HOW TO COMPLETE THIS TASK: Among the entries below, how many lines contain the string "folder"? Reply with that number alone.

Stored records
* * * * * * * * *

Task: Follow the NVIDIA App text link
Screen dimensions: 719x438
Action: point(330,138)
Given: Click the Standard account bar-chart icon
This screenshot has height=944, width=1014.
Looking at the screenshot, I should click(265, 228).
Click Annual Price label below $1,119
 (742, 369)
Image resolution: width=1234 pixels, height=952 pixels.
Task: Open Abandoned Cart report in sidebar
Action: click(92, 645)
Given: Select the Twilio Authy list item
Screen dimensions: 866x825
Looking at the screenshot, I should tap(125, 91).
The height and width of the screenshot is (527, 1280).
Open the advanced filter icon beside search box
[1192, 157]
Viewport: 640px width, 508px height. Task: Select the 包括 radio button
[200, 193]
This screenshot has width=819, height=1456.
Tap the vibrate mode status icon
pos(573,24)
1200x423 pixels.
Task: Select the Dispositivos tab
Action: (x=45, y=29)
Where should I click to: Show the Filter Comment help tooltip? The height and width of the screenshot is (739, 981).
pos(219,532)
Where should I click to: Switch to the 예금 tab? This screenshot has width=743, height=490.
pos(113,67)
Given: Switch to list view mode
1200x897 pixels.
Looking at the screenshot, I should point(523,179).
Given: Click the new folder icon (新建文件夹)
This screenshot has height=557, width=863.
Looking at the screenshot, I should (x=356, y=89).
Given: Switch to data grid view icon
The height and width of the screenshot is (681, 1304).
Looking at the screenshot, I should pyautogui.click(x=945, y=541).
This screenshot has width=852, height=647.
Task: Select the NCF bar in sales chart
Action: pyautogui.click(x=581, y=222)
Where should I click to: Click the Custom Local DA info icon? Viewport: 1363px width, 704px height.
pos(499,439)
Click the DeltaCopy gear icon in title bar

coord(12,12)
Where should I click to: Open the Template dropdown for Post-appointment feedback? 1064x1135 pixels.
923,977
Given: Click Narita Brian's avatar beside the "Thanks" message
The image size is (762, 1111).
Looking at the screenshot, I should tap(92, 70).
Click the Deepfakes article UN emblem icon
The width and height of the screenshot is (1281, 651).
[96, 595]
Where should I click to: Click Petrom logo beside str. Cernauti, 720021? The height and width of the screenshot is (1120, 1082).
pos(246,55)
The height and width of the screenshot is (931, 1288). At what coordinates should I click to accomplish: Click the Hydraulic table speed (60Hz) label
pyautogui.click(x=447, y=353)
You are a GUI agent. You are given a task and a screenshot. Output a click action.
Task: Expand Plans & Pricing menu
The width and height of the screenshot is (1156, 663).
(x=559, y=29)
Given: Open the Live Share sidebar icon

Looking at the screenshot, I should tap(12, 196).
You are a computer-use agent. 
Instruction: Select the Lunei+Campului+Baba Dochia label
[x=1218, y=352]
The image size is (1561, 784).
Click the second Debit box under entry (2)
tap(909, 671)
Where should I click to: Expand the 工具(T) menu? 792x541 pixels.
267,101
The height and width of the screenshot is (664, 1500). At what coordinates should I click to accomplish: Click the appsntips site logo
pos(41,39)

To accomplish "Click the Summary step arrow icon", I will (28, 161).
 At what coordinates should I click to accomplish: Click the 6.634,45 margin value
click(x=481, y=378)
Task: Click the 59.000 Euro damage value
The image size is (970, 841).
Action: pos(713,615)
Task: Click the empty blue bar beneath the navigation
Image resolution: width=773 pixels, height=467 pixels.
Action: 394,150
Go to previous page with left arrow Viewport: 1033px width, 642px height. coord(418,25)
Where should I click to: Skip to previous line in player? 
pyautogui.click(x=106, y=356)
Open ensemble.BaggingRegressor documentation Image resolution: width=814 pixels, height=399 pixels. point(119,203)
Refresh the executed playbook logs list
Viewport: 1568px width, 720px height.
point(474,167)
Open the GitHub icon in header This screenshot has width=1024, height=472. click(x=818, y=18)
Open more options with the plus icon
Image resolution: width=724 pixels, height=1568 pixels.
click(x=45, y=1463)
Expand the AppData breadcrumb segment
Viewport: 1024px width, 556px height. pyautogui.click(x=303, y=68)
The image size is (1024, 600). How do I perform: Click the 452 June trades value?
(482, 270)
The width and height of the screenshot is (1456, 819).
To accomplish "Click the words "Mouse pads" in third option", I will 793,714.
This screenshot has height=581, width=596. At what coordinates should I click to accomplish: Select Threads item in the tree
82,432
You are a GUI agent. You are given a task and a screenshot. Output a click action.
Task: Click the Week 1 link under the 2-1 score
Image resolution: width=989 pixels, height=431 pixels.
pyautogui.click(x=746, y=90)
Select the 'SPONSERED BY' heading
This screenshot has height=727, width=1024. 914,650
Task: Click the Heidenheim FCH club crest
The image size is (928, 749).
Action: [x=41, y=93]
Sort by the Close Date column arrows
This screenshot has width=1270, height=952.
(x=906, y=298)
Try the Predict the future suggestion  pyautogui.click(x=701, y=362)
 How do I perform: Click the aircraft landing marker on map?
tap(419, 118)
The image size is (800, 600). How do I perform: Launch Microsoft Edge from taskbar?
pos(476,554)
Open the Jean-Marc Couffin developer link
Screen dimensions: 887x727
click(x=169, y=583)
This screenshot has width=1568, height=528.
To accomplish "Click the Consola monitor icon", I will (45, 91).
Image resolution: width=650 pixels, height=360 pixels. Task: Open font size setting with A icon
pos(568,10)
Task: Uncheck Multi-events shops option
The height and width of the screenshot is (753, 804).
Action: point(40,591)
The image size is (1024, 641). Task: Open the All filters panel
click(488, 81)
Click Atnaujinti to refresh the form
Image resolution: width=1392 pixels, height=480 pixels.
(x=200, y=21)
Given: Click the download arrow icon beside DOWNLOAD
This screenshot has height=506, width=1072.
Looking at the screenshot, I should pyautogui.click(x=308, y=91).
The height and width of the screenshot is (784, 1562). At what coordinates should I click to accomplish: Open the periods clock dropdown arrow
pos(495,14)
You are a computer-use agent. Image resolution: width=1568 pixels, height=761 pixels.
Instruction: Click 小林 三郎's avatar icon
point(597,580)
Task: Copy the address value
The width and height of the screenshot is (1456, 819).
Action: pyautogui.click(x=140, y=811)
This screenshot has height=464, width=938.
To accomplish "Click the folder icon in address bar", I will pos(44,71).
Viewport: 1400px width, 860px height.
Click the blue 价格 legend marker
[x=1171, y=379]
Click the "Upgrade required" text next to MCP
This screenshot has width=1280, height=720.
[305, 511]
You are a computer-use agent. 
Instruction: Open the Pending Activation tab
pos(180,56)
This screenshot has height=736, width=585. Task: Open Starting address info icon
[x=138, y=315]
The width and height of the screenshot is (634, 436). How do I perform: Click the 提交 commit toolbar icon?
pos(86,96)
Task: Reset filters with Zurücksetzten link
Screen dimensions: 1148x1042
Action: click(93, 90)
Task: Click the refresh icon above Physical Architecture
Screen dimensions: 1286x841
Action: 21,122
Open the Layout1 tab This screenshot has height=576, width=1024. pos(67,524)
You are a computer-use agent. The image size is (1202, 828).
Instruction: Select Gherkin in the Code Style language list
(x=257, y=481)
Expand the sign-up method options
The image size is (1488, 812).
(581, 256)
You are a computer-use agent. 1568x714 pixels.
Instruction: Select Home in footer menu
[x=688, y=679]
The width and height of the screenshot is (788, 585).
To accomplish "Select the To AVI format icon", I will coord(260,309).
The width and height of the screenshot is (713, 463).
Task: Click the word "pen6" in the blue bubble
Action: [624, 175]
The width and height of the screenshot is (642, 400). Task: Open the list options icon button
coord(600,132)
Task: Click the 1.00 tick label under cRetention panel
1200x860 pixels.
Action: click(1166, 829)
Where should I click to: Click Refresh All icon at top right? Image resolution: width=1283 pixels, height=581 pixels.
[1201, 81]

* * * * * * * * *

WRITTEN ANSWER: 2